Ja. In Klasse 2 eignet sich Silbenschwingen gut als Wiederholung und Sicherung, vor allem zu Beginn des Schuljahres. Kinder festigen dabei Grundlagen, die sie für flüssigeres Lesen und sichereres Schreiben weiter brauchen.
Wie viele Wörter sollte ich in einer Silbenschwingen-Stunde nutzen?
Weniger ist oft besser. Für eine klare Stunde reichen meist wenige, gut ausgewählte Wörter. Ein Material mit mehreren Auswahlmöglichkeiten ist praktisch, weil du daraus passende Wörter für unterschiedliche Lernstände herausnehmen kannst.
Wie sieht eine gute UB-Stunde zum Silbenschwingen aus?
Eine gute UB-Stunde hat einen klaren Fokus, etwa das Ordnen von Wörtern nach Silbenanzahl. Die Kinder benennen Wörter, schwingen mit, sortieren und sichern ihre Ergebnisse mit Silbenbögen. So wird der Lernprozess sichtbar und bleibt fachlich klar.
Brauchen Kinder beim Silbenschwingen schon Schriftkenntnisse?
Nein, nicht unbedingt. Das Thema kann zunächst rein mündlich eingeführt werden. Schrift und Silbenbögen kommen erst dann dazu, wenn die Kinder das Prinzip akustisch schon besser verstanden haben.
Welche Wörter eignen sich für Silbenschwingen besonders gut?
Geeignet sind bekannte Alltagswörter mit klar hörbarer Struktur. Gut funktionieren Tiere, Gegenstände aus dem Klassenraum, Kleidung oder Lebensmittel.
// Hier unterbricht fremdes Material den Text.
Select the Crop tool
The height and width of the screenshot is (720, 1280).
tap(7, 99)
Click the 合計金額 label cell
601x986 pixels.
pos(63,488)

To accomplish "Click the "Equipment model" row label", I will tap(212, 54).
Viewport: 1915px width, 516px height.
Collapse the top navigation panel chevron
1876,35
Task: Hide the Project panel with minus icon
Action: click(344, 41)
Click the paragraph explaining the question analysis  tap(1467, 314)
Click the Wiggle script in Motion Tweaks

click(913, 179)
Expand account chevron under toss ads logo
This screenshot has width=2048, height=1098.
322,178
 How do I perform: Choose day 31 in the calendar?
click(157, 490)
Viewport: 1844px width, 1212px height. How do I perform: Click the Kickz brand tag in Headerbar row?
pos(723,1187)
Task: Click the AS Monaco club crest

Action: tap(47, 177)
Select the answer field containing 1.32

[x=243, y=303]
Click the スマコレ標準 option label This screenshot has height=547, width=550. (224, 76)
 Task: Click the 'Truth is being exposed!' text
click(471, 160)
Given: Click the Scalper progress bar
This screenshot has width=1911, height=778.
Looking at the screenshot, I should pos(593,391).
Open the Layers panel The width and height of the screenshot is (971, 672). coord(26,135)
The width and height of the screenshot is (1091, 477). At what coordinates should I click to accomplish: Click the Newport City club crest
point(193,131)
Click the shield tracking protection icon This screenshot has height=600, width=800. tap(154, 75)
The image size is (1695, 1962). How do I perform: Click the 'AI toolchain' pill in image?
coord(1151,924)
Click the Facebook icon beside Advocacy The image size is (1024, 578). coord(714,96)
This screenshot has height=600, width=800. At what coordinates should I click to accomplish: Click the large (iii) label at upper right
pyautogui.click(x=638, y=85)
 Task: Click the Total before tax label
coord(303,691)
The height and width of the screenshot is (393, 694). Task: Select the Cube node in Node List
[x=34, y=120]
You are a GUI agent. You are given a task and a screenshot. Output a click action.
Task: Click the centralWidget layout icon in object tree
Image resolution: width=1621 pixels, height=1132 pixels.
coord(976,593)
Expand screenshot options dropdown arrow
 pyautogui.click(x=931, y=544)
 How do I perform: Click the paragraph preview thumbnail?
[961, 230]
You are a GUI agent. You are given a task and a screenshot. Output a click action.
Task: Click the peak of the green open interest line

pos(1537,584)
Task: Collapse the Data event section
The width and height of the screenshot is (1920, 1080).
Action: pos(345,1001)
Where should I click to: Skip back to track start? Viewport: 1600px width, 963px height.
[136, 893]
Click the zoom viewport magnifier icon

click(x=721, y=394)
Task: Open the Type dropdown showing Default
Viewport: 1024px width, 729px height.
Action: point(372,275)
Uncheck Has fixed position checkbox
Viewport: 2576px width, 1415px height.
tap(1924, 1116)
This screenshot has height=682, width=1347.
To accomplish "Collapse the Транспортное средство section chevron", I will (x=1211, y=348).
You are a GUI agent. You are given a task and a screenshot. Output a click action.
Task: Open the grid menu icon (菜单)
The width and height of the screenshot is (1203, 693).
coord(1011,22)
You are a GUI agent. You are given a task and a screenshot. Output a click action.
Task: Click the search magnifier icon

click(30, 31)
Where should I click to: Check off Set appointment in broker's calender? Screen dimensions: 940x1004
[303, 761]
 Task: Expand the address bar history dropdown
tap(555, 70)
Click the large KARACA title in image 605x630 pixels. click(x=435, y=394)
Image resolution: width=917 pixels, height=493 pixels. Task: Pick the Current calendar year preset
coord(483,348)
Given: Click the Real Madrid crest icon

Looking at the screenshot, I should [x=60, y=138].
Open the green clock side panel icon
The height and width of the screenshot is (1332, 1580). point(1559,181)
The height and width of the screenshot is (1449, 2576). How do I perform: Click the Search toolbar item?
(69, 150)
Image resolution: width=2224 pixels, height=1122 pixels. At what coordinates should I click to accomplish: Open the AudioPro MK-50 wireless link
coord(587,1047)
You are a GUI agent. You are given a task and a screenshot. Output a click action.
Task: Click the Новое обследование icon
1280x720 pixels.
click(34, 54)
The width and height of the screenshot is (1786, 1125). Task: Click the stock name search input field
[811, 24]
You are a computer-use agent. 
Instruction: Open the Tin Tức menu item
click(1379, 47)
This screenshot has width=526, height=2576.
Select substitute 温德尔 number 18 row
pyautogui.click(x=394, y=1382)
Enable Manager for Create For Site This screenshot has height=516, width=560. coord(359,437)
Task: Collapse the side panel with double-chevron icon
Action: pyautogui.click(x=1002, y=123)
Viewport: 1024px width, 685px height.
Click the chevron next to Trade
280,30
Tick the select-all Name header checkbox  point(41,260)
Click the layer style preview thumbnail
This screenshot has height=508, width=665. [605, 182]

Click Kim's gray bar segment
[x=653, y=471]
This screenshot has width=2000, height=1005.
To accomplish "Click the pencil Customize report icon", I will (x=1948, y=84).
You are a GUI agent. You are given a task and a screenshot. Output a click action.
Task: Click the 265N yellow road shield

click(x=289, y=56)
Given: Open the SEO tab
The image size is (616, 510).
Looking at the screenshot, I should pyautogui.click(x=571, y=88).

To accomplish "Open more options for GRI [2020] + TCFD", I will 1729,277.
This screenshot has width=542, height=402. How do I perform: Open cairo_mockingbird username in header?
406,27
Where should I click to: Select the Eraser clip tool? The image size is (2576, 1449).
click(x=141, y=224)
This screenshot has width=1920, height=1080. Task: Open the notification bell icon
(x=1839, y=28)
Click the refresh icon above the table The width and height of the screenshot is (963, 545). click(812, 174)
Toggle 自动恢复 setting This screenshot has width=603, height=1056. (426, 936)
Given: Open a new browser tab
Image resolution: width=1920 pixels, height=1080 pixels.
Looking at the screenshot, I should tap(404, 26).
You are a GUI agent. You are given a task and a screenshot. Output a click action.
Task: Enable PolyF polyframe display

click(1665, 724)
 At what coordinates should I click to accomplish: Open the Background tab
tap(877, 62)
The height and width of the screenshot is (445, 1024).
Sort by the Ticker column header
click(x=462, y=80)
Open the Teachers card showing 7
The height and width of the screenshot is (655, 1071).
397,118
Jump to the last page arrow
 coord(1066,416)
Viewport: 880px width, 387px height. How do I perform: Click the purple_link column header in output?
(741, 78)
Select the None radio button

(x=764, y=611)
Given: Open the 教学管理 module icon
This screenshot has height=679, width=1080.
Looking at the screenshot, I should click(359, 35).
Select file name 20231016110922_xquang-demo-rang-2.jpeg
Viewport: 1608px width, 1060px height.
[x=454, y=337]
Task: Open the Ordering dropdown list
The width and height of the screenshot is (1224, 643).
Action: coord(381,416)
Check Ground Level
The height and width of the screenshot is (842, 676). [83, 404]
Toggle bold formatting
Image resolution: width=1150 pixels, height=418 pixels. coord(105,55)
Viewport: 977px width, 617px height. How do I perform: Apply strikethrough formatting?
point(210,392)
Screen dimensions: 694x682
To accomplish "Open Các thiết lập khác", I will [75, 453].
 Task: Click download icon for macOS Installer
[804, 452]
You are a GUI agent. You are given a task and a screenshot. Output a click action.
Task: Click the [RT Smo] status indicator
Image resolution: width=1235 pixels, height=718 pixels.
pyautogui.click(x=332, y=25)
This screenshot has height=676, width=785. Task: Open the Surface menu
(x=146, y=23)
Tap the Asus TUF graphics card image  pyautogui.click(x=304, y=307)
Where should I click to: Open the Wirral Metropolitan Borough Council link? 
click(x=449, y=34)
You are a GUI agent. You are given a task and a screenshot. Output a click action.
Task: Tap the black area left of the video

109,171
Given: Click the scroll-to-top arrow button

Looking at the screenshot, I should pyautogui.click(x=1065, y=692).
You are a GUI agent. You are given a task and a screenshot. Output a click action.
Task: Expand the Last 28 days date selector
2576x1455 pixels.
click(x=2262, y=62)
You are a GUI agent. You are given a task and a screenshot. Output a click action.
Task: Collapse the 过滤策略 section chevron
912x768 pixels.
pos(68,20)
Wichtig ist, dass die Wörter für Kinder sprachlich vertraut sind.
Wie kann ich beim Silbenschwingen differenzieren?
Du kannst über die Wortauswahl, über Bildkarten statt Schrift, über Partnerarbeit und über unterschiedliche Sicherungen differenzieren. Manche Kinder schwingen nur mündlich, andere ordnen zusätzlich Wörter oder tragen selbst Silbenbögen ein.